During the Russo-Georgian War Teziev once again served as a commander and claimed to have witnessed Georgian troops throwing grenades into basements full of civilians.

===Prime minister===
Teziev served as the first prime minister of South Ossetia, starting on 28 November 1991 as an Independent. As the Republic's Head of government, he accepted the JPKF, a joint peacekeeping force of Georgians and Russians, into the Republic while also stating that the ultimate goal of South Ossetia was its annexation into Russia, sooner rather than later.

===Later career===
Teziev would also serve as a member of the Parliament of South Ossetia. During which he stated that:

"The issue of joining South Ossetia to Russia is of secondary importance here. The reunification of the two Ossetians is important for the Ossetians. Today, there are only a few nations left in the world that are internally divided (for example, North and South Korea). Ossetia, divided into two territories due to certain historical circumstances, belongs to the same category. I would like with all my heart to wish for the unification to happen as quickly as possible"

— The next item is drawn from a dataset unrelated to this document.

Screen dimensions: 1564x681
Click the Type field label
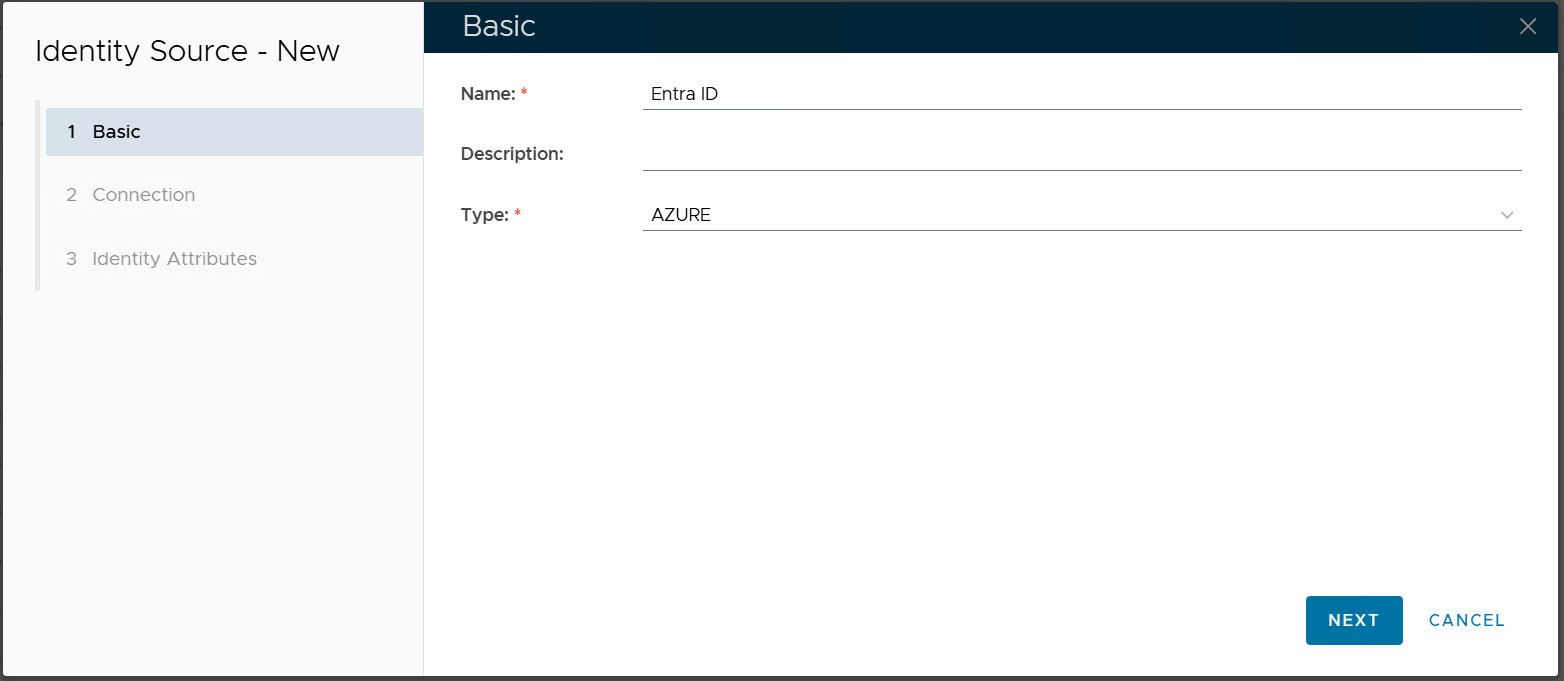pyautogui.click(x=484, y=215)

After leaving office, Teziev served as chairman of Civic Initiative, a Vladikavkaz-based support group for South Ossetian refugees into North Ossetia. As chairman, Teziev commented on why Ossetians don't want to return to Georgia proper, stating that "Refugees don't trust the law or Georgian authorities," and that "Most of them have settled down in North Ossetia. Their children go to Russian schools and are being raised in another cultural environment."

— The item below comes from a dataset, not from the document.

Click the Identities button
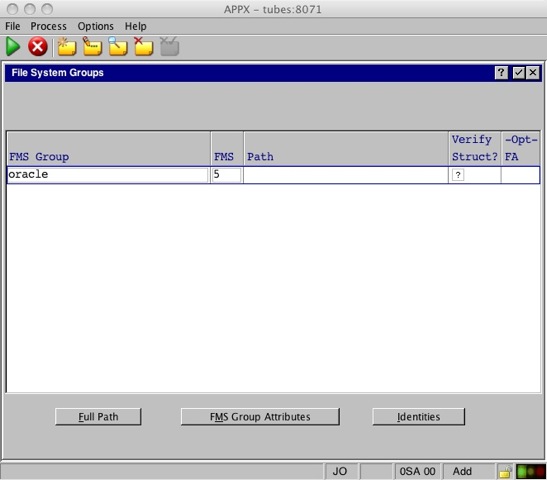This screenshot has height=480, width=547. tap(419, 417)
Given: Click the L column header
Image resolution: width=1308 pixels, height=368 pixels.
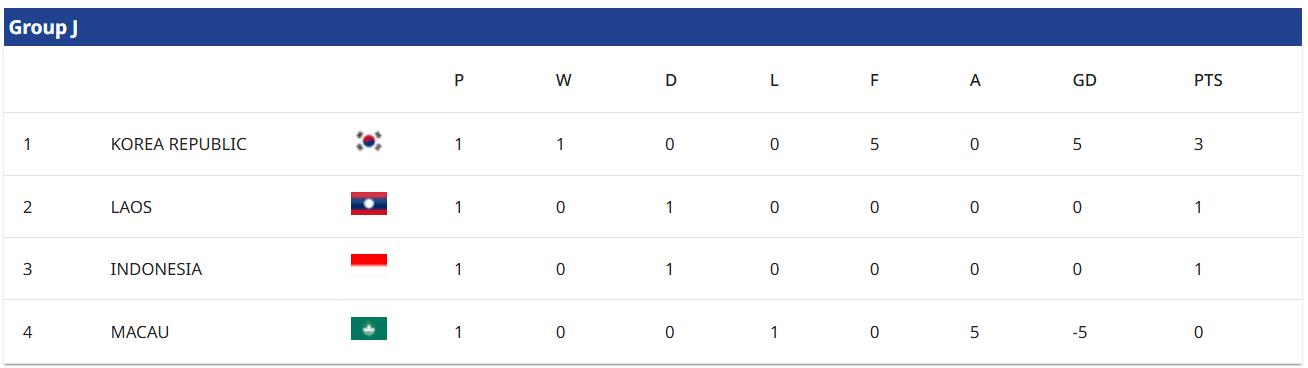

Teziev returned in an attempt to run for the 2001 South Ossetian presidential election. However, then-incumbent president Lyudvig Chibirov passed a law requiring all candidates to live in South Ossetia for 15 years, barring Teziev from running. During the 2012 South Ossetian presidential election, Teziev accused both Leonid Tibilov and David Sanakoev of misusing public funds for their campaigns, instead of funding the construction of houses. This resulted in upwards of 18,000 Ossetians moving to Russia.

Teziev was a leader of the so-called "Moscow Opposition", consisting of South Ossetians who moved to Russia after the South Ossetia war but returned after the Russo-Georgian War and were discontent with policies of Eduard Kokoity. Teziev helped organize a series of street protests against the Kokoiti administration in 2014.